Chicago Med’s latest hour was perhaps one of its most emotional of the series as a winter storm sent 30 victims to Med in what could only be described as controlled chaos. Where everyone from the doctors to the audience was holding on for dear life.
Not only did this winter storm cause a massive accident that sent a few dozen victims to Med, but it also was the cause of the blood shortage that rocked Med and nearly lost us a young boy among other things. It’s enough to have 30 victims wheeled into the emergency room in succession. But when you don’t possess the supplies needed to do your job – to save lives – it’s enough to make you downright angry and furious at how cruel and unfair the world can be.
“Cold Front” presented a difficult question to consider: How do you decide who is worth saving? When the stakes are the highest they’ve been, when there are multiple patients in immediate danger, how do you decide which ones to save over the others?

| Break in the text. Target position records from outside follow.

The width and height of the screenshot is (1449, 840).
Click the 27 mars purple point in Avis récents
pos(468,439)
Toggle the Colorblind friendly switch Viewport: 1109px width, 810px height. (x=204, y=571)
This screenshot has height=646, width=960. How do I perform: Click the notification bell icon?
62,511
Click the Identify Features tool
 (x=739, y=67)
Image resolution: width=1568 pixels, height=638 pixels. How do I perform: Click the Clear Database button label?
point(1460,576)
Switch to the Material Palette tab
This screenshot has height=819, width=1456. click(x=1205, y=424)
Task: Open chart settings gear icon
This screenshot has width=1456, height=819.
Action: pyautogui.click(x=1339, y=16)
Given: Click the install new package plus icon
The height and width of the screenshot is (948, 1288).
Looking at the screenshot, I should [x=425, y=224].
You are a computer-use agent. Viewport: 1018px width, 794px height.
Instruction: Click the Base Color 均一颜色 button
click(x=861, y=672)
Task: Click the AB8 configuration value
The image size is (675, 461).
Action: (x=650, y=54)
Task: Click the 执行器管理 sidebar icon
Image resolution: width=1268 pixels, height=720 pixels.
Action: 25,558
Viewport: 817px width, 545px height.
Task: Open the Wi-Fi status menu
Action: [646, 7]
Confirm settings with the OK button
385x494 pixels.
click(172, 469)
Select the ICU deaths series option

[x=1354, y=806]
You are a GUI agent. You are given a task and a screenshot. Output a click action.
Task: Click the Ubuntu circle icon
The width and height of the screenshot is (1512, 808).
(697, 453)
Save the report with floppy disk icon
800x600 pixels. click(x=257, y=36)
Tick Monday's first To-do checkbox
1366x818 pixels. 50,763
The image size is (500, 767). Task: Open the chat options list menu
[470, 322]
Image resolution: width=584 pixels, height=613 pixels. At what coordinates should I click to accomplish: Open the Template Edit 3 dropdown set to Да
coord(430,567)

It’s episodes like this – where Chicago Med really makes us think about the circumstances that real doctors face every day and the decisions they have to make – when the show doesn’t feel like a television show. It brings a genuine humanity to the fictional world of television.
I cannot even fathom the heavy weight that falls upon these doctors to have to make decisions about who lives and who dies all while trying to maintain a sense of composure in the midst of chaos. But I admire how strong they stand when faced with even the most difficult of odds and the lengths that they go to to keep a promise to a patient even though time eventually runs out.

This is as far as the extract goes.